§ **Stored items**:
_ _ _ _
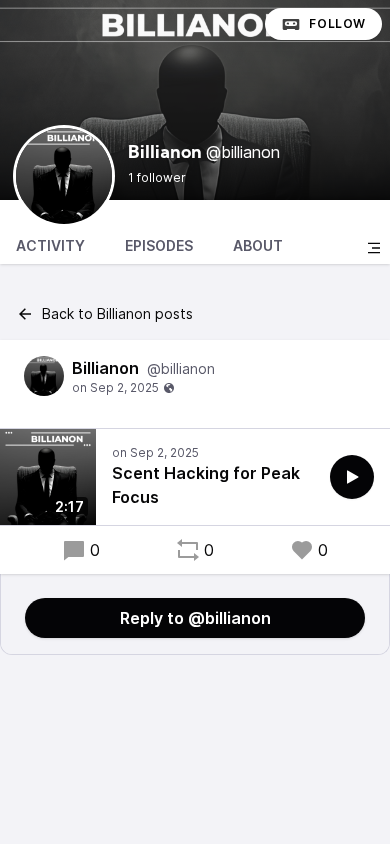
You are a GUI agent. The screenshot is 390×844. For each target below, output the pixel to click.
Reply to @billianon (195, 618)
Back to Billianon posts (117, 313)
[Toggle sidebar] (374, 248)
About (258, 245)
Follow (337, 23)
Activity (50, 245)
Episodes (159, 245)
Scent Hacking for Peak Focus (206, 485)
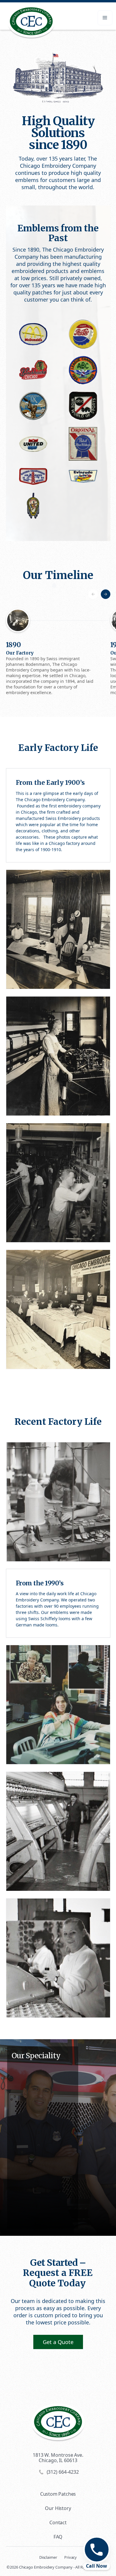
_ _ _ _
§ **TASK ITEM**: Set down exactly, and only, the lines from the one holding "[Toggle sidebar] (374, 248)" to the end of the records above, leaving every picture out.

§ **REPLY TO THE EXERCISE**:
[Toggle sidebar] (374, 248)
About (258, 245)
Follow (337, 23)
Activity (50, 245)
Episodes (159, 245)
Scent Hacking for Peak Focus (206, 485)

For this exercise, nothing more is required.